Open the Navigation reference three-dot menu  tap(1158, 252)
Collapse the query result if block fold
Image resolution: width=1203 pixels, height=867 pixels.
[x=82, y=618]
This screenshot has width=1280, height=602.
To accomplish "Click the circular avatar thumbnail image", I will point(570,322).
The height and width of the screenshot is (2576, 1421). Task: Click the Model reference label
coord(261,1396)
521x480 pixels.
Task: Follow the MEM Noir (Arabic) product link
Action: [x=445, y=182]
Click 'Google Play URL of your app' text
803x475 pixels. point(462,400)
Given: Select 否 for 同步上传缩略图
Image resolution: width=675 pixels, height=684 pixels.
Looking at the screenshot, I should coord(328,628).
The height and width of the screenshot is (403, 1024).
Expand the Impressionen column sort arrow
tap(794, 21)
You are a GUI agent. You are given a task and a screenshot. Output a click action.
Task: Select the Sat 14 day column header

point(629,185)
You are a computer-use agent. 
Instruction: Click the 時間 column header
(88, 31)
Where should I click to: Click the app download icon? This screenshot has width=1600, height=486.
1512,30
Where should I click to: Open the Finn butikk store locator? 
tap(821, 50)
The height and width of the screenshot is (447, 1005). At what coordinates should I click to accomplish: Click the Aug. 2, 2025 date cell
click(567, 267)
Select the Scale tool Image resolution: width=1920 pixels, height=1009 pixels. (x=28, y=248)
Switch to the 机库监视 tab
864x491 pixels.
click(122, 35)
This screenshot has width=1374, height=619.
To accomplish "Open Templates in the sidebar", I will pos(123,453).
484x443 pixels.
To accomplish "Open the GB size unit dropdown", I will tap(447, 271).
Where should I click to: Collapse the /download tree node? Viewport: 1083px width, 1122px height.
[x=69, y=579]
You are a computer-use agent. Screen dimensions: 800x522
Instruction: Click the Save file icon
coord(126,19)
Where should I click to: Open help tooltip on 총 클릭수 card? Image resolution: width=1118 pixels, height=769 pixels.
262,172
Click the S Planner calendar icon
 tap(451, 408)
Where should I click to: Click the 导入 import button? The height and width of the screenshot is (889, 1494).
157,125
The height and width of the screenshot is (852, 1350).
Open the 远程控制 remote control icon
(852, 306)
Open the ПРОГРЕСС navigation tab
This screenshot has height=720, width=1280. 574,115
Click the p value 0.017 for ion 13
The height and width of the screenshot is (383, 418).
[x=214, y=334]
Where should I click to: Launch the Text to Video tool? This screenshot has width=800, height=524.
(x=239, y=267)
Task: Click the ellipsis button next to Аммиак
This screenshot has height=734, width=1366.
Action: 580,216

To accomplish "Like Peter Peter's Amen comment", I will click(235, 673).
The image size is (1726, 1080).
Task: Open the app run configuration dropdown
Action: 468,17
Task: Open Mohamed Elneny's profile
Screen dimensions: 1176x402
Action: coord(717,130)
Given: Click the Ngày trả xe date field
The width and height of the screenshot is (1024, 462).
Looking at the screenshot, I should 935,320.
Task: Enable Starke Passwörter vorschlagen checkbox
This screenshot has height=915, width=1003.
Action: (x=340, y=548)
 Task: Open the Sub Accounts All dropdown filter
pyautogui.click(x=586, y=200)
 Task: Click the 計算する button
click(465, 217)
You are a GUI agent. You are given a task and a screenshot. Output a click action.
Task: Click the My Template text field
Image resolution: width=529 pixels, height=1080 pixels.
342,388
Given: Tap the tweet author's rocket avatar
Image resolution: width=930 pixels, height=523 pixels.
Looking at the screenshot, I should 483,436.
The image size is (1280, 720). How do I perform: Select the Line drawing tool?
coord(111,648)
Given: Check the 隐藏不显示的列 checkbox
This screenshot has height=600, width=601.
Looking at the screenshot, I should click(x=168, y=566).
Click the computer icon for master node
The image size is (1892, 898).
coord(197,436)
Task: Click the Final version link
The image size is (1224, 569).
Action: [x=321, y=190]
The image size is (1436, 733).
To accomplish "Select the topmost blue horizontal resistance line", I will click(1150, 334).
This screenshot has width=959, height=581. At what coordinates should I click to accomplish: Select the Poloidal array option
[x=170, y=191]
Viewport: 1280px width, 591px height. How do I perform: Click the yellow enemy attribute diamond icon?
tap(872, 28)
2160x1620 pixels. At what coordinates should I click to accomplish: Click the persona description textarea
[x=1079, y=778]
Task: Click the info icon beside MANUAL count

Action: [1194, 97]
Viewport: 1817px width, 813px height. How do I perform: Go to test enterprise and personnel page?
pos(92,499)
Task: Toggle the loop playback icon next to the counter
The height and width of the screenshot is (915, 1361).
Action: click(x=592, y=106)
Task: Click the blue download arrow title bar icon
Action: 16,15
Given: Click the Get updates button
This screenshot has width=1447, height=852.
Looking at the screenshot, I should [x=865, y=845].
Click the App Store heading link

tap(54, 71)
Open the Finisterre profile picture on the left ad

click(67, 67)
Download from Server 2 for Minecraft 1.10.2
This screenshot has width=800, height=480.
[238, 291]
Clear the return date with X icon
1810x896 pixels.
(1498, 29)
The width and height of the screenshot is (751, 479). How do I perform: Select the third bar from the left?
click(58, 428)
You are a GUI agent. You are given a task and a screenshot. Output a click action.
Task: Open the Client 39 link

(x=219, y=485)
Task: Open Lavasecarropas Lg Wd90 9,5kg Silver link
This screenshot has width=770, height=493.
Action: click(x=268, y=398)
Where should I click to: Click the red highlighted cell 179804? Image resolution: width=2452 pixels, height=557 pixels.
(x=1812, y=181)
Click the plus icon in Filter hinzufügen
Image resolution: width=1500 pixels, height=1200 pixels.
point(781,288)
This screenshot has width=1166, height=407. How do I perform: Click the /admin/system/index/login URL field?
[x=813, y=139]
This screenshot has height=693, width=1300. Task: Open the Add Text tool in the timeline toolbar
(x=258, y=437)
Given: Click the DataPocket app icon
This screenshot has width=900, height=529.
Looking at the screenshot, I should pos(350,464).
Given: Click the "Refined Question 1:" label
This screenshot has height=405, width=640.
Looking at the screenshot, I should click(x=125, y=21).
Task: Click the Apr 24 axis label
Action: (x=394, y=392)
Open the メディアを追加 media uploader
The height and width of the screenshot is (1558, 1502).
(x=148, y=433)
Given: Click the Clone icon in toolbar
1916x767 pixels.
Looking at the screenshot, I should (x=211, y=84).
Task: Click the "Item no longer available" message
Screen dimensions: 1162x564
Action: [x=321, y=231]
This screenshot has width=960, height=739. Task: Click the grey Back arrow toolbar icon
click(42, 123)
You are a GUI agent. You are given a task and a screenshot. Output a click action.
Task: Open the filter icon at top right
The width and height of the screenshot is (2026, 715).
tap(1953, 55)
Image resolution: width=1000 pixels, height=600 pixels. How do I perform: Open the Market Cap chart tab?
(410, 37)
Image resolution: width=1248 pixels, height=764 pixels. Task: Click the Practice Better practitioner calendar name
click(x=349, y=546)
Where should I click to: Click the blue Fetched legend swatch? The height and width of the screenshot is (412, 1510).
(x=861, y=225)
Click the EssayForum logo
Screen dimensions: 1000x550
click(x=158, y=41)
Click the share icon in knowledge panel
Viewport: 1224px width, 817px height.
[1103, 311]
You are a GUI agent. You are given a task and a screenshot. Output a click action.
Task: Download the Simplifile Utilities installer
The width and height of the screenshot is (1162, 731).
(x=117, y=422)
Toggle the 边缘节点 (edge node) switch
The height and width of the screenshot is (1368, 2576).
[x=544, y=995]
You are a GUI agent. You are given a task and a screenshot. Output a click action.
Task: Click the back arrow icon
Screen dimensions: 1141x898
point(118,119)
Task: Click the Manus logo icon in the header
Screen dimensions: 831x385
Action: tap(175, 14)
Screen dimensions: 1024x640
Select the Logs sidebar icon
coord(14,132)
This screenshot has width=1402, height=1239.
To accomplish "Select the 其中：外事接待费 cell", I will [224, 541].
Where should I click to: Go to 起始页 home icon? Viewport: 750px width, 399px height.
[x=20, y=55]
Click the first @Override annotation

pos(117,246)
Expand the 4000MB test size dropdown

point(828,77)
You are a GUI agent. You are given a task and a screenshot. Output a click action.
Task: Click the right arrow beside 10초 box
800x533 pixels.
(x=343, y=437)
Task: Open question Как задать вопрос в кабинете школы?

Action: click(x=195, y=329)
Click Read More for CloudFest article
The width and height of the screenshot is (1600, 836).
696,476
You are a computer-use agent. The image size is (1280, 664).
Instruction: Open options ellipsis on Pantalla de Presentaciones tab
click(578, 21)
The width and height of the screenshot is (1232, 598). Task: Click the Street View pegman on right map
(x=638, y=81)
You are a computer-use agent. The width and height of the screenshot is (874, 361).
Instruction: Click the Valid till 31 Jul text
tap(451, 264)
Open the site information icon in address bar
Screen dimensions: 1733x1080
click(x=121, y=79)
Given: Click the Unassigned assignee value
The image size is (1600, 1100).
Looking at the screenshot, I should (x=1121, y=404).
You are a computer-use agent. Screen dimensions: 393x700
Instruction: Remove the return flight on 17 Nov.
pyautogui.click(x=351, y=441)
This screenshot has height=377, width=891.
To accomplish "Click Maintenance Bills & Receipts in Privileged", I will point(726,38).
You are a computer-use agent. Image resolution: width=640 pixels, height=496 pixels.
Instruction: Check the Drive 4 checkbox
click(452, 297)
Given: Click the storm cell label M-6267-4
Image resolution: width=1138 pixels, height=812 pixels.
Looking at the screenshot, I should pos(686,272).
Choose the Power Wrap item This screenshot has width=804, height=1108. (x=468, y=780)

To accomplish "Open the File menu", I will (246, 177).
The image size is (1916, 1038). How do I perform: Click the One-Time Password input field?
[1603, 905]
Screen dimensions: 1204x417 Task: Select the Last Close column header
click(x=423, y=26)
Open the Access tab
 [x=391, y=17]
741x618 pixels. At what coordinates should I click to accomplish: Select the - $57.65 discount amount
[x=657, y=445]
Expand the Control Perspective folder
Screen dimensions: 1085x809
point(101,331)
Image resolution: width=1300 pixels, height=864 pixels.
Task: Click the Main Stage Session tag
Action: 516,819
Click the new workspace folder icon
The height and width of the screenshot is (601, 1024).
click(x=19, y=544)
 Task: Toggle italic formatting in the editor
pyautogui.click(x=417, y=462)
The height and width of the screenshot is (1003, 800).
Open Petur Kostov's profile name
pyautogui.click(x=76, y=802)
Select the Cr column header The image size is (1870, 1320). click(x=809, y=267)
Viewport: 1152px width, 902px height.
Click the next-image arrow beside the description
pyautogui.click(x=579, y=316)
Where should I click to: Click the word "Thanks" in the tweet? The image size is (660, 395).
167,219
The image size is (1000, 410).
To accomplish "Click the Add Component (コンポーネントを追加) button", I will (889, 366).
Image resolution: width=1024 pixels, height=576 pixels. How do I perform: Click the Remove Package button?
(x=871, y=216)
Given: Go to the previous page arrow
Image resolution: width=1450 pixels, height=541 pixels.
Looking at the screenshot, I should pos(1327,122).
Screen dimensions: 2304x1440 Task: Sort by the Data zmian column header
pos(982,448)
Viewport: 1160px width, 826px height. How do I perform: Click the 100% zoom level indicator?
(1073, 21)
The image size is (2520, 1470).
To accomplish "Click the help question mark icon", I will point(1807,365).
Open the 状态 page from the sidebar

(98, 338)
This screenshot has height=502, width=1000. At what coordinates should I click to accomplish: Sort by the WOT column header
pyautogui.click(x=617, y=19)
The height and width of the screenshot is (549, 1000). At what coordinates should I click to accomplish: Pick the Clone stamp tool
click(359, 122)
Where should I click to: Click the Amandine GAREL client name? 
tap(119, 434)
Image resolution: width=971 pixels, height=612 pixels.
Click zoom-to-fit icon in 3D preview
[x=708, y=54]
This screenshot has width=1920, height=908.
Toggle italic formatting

---

EXERCISE INSTRUCTIONS:
Collect, from the material above, every line containing the word "menu".

TASK SOLUTION:
Open the Navigation reference three-dot menu  tap(1158, 252)
To accomplish "Open the File menu", I will (246, 177).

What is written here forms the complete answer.